The situation is similar to what Chinese companies experienced recently. In June, the Chinese government suffered a major setback when its largest ever investment in a Western company, a proposed $19.5-billion equity stake in Australian-British mining giant Rio Tinto Group, collapsed due to stiff opposition from political parties. Rio then went on to join hands with rival BHP Billiton. While the failed talks dealt a blow to China's aim to own a large share in the global resources market, the Australian media reported it had saved the Kevin Rudd government in Australia from a political and diplomatic headache.
China has also experienced similar results in oil. Hit by a series of failed oil deals in Angola and Libya where most refining interests are controlled by western interests, China's state-owned CNOOC has been pursuing large stakes in the Nigerian oil industry. Media reports say CNOOC has renewed efforts to buy six billion barrels of oil—or a sixth of the proven reserves in Nigeria—a move that could put it in direct competition with Royal Dutch Shell, Chevron, Total SA and Exxon Mobil Corp. It has been reported that these companies control all or parts of the 23 oil blocks sought by China. In 2005, CNOOC made an unsolicited, all-cash bid of $18.5 billion for Unocal making lawmakers in US jittery as it meant the Chinese government would own one of US's largest companies. "Although India is not as big a threat as China, the perception about India is changing definitely. We are not viewed anymore as only an outsourcing destination, but also as an acquirer and as a large consumer," says Abizair Diwanji an executive director with KPMG and who has worked on large global deals.

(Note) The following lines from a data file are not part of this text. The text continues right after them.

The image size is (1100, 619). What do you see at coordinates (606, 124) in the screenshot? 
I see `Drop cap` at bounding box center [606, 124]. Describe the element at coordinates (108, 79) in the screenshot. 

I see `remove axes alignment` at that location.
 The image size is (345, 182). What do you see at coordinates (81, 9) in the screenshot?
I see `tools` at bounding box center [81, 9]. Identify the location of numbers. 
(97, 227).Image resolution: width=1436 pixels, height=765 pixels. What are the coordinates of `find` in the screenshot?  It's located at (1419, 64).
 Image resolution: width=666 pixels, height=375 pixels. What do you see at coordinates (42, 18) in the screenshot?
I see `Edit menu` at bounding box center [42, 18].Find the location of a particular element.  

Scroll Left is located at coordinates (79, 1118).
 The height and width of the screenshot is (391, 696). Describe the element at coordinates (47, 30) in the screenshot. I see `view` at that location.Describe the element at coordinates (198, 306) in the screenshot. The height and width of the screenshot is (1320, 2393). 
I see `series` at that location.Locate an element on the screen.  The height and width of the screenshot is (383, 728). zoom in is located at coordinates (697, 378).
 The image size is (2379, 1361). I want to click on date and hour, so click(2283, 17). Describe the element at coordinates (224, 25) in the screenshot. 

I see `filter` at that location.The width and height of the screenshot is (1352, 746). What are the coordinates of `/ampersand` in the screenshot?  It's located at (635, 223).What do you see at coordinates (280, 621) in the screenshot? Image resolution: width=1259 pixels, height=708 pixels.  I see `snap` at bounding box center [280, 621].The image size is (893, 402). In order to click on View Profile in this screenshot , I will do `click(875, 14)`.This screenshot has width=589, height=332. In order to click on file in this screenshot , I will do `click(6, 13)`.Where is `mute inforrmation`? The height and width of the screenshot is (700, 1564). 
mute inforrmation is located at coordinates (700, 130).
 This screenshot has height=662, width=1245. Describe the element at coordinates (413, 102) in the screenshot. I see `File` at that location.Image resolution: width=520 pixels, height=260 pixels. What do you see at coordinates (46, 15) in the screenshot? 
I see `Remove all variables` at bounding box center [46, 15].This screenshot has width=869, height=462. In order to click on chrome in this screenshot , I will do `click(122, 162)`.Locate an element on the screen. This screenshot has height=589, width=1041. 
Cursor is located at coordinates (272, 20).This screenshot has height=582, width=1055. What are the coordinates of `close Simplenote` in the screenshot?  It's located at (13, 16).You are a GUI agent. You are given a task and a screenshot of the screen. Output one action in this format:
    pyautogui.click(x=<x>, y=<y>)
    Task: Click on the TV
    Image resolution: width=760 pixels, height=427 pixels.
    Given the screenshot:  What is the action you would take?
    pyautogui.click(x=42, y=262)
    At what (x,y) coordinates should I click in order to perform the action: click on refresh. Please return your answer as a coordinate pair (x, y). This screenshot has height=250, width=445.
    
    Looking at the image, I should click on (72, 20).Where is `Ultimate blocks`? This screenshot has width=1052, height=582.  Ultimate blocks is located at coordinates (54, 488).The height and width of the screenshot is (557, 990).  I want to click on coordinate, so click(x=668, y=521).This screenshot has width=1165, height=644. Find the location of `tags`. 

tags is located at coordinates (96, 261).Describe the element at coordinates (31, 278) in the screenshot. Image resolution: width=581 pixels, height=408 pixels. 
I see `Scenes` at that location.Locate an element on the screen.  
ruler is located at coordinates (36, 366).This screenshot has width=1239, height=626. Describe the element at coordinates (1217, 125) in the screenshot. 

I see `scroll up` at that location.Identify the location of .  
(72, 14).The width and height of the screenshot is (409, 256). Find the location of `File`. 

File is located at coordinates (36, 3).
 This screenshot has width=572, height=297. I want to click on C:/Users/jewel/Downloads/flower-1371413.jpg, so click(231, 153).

The change in perception about India started with Tata Tea's £270-million (Rs 2,025 crore at current exchange rates) acquisition of UK's Tetley Tea in 1999, and gained momentum with acquisitions of Corus and Jaguar Land Rover (UK) and Novelis (Canada).
"The nature of ownership in foreign companies is also a major factor in such cross border deals," says a veteran banker who asked not to be named. "Almost all foreign companies, unlike Indian firms, don't have promoter groups. They would have groups of shareholders who will decide on whether an offer is attractive. In such a scenario, there is no block shareholding that is transferred. So non-cost considerations also come into play," said the banker, who had been involved in many large cross border acquisitions.